The task -> Rewrite the part of the material that opens with the line containing "This screenshot has height=480, width=718." and runs through the end of the material, substituting "option button" for "radio button" and leaving everything else unchanged.

'''

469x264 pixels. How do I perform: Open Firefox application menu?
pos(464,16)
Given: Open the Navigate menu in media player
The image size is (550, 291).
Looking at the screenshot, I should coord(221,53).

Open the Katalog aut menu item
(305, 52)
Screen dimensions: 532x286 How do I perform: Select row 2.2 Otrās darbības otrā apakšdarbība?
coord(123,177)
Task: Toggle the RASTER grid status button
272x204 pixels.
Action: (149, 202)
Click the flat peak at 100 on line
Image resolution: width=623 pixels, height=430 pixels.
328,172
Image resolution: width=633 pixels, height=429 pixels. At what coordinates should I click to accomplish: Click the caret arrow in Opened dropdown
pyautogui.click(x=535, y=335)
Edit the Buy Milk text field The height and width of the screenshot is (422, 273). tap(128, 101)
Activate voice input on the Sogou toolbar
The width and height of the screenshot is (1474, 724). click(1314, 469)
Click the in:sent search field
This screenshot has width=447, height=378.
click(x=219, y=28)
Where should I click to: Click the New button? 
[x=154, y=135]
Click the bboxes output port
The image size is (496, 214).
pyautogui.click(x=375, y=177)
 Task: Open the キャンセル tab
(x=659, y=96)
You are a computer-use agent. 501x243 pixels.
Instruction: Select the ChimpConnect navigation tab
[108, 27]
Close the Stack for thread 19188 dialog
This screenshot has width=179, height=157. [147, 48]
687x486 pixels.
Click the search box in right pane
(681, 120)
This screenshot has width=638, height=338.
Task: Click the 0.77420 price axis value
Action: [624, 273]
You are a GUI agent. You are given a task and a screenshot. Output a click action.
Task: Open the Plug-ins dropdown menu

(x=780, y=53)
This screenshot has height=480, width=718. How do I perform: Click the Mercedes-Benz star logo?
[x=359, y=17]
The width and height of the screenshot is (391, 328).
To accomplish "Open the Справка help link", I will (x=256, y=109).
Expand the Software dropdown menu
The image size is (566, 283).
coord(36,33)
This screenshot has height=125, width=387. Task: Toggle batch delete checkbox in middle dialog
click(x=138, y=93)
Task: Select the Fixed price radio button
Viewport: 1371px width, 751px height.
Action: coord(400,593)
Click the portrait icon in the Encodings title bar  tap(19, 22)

'''

Problem solution ->
This screenshot has height=480, width=718. How do I perform: Click the Mercedes-Benz star logo?
[x=359, y=17]
The width and height of the screenshot is (391, 328).
To accomplish "Open the Справка help link", I will (x=256, y=109).
Expand the Software dropdown menu
The image size is (566, 283).
coord(36,33)
This screenshot has height=125, width=387. Task: Toggle batch delete checkbox in middle dialog
click(x=138, y=93)
Task: Select the Fixed price option button
Viewport: 1371px width, 751px height.
Action: coord(400,593)
Click the portrait icon in the Encodings title bar  tap(19, 22)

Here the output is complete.